→ **What you have to do**
Copy out the records below word for word, starting at the line that contains "will click(x=224, y=24)." and ending at the line that contains "Looking at the screenshot, I should [615, 74].", including both of those lines.

— BEGIN Rows —

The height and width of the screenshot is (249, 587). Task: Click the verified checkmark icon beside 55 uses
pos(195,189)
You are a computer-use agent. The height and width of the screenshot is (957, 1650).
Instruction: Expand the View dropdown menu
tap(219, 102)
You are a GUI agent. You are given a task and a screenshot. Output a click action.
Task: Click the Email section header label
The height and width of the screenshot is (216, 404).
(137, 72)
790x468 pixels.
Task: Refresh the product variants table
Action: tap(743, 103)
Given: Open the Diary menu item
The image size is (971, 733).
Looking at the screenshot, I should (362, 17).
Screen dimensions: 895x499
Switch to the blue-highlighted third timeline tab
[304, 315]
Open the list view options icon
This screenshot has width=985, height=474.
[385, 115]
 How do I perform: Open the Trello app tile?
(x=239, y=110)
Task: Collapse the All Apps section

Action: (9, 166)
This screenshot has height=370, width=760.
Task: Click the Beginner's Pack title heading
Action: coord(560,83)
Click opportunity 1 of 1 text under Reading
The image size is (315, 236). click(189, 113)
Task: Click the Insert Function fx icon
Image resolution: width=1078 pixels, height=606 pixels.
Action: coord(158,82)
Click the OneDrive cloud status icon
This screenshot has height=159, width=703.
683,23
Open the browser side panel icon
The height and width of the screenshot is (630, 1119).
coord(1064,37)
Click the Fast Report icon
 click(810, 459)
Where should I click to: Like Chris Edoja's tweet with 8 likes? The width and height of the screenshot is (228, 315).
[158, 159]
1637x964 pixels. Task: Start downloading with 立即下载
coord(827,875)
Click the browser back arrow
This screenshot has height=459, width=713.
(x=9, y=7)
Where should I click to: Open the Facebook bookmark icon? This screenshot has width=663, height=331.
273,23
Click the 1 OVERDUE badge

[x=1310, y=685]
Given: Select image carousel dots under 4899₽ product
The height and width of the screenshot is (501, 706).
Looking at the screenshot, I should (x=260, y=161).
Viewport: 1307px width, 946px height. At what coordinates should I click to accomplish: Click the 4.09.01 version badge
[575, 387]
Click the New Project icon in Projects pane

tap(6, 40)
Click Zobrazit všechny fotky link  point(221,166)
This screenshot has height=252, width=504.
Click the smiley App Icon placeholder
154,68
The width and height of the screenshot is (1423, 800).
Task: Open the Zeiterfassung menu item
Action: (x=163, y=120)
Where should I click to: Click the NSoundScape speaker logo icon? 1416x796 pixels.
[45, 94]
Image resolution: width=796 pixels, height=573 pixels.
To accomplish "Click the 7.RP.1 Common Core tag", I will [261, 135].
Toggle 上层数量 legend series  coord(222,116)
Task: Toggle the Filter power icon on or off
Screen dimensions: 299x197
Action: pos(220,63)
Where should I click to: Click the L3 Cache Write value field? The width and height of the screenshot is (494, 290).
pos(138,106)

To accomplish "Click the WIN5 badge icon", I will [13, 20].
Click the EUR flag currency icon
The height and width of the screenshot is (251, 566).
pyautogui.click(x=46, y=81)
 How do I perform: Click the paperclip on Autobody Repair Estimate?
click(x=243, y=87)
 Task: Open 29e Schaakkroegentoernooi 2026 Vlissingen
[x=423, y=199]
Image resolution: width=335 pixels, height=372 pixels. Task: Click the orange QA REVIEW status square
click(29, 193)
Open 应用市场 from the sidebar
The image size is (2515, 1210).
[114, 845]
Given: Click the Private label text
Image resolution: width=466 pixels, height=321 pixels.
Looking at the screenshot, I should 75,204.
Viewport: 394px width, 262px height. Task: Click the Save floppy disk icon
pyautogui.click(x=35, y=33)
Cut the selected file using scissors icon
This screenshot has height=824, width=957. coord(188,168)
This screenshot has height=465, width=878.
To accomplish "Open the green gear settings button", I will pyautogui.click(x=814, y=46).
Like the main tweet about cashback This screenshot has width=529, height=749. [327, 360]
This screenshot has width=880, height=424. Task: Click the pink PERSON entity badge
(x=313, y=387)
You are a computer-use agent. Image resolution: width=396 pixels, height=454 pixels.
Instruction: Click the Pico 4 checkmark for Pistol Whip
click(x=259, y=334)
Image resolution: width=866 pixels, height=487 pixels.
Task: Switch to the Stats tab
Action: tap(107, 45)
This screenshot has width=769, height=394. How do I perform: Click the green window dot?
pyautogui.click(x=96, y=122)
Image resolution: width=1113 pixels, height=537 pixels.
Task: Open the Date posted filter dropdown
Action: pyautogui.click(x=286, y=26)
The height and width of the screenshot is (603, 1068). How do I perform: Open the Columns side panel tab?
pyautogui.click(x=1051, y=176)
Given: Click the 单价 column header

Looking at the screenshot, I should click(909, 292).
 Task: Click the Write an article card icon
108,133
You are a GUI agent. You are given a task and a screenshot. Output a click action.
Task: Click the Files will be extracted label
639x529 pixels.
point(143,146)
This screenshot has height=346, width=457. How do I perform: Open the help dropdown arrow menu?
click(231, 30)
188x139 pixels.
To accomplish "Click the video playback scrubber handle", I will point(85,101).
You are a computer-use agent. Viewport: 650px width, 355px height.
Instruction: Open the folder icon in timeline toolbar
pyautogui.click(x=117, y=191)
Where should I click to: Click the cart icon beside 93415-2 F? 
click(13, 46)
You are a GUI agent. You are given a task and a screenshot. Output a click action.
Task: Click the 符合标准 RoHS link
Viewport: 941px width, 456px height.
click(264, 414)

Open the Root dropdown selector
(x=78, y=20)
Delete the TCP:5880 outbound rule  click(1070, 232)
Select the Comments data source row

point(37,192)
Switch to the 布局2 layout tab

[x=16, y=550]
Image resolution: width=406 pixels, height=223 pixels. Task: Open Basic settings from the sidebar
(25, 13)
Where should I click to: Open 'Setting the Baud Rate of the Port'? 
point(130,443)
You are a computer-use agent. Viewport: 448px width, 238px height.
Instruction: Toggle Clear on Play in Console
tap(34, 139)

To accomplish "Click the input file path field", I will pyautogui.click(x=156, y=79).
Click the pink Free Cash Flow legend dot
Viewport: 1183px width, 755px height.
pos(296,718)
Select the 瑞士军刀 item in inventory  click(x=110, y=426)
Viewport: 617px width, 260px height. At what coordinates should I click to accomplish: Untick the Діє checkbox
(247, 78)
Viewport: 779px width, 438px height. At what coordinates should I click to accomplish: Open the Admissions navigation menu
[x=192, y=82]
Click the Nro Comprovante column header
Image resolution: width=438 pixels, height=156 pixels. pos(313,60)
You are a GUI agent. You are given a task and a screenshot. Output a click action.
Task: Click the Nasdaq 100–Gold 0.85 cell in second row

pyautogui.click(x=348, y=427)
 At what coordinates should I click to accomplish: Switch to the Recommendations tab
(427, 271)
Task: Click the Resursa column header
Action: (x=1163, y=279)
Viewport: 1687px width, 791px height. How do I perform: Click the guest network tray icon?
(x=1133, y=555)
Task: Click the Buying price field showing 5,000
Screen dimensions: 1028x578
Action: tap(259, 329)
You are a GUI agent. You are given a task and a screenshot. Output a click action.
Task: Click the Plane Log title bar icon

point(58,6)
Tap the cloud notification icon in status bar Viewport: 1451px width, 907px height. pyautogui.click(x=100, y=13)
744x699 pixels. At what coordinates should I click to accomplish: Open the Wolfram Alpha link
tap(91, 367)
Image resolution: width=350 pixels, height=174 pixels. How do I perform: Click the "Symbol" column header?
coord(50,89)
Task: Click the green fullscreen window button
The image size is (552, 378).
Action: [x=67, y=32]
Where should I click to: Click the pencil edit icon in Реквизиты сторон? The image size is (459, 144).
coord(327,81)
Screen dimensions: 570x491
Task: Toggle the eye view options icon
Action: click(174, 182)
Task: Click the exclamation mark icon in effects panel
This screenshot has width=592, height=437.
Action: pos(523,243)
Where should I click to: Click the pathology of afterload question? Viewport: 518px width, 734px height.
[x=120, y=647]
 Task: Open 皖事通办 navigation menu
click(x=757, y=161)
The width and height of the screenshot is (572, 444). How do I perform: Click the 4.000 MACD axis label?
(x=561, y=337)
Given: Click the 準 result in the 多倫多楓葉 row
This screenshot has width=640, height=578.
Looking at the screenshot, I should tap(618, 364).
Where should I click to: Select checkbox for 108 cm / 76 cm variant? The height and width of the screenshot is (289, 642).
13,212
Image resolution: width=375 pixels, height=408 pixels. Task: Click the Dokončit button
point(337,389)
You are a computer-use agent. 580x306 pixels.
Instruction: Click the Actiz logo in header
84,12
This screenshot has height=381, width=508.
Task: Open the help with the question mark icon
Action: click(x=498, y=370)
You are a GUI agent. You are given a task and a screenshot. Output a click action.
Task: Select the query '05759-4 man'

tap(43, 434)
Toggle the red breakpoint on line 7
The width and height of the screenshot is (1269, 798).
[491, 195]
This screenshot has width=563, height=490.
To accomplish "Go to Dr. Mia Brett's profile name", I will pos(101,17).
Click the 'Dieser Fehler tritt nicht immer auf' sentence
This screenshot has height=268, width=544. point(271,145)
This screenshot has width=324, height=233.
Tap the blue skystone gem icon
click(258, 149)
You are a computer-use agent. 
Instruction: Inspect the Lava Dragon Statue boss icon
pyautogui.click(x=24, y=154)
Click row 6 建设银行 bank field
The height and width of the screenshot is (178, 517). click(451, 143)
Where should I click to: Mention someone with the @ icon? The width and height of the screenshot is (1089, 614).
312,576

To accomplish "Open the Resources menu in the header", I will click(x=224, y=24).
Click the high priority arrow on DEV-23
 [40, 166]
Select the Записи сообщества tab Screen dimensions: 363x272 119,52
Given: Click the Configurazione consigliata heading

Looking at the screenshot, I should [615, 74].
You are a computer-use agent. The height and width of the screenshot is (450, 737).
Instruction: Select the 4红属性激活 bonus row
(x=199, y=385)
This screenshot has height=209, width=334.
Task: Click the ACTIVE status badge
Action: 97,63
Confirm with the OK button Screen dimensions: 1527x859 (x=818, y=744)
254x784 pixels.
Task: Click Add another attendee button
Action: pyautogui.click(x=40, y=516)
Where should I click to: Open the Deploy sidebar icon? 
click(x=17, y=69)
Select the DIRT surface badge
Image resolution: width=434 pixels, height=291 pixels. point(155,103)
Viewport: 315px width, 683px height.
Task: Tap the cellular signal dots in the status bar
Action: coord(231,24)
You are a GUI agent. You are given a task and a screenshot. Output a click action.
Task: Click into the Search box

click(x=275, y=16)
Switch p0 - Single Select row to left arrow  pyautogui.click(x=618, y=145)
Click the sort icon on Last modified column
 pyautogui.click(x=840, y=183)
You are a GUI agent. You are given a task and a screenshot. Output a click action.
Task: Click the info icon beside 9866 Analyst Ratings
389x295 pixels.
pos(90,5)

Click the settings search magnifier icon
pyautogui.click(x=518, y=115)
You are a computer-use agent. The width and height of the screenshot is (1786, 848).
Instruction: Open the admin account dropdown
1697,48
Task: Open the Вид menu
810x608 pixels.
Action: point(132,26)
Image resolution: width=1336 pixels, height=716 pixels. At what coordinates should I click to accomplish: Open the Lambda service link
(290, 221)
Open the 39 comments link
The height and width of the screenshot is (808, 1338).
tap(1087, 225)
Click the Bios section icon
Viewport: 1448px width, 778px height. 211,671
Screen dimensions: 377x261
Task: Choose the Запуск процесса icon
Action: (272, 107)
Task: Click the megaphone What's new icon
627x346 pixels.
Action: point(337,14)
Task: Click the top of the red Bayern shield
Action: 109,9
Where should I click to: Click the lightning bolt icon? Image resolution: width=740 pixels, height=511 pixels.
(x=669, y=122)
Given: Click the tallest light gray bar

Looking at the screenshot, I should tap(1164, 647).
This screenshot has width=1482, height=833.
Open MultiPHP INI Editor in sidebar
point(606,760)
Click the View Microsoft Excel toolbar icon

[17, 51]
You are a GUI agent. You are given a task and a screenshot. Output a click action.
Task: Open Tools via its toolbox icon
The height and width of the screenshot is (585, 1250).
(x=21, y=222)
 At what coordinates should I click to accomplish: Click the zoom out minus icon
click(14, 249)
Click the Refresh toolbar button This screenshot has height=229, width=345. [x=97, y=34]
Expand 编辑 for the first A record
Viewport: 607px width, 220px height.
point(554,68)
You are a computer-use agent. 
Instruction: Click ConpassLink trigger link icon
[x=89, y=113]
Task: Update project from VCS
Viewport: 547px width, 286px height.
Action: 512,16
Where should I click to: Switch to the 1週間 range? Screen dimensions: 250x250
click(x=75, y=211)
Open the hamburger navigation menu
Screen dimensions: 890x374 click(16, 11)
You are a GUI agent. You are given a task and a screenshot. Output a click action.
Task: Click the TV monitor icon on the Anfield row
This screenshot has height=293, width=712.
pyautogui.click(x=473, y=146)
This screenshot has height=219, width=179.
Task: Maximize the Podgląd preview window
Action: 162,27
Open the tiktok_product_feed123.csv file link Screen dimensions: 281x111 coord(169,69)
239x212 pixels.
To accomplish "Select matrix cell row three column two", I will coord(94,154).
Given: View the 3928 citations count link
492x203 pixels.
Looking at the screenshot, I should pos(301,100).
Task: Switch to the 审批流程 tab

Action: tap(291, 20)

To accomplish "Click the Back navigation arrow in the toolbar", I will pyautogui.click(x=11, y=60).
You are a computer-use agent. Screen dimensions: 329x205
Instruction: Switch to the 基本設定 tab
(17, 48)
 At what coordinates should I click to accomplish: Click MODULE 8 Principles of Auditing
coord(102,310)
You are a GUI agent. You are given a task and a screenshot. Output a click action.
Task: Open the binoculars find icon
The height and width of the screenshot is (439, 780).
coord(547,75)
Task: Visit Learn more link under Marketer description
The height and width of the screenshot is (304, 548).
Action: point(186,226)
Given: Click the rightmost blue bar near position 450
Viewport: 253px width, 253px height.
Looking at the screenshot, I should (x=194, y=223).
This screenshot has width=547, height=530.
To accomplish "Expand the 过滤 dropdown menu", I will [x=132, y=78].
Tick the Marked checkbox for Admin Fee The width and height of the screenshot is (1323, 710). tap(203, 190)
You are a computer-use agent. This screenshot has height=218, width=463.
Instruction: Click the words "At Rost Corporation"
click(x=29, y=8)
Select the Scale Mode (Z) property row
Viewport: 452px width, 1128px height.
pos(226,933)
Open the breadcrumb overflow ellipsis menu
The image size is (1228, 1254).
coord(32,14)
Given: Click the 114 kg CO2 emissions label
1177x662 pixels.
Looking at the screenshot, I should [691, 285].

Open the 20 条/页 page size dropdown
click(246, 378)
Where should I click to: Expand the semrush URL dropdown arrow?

— END Rows —

→ **Output for this task**
To accomplish "Open the Resources menu in the header", I will click(x=224, y=24).
Click the high priority arrow on DEV-23
 [40, 166]
Select the Записи сообщества tab Screen dimensions: 363x272 119,52
Given: Click the Configurazione consigliata heading

Looking at the screenshot, I should [615, 74].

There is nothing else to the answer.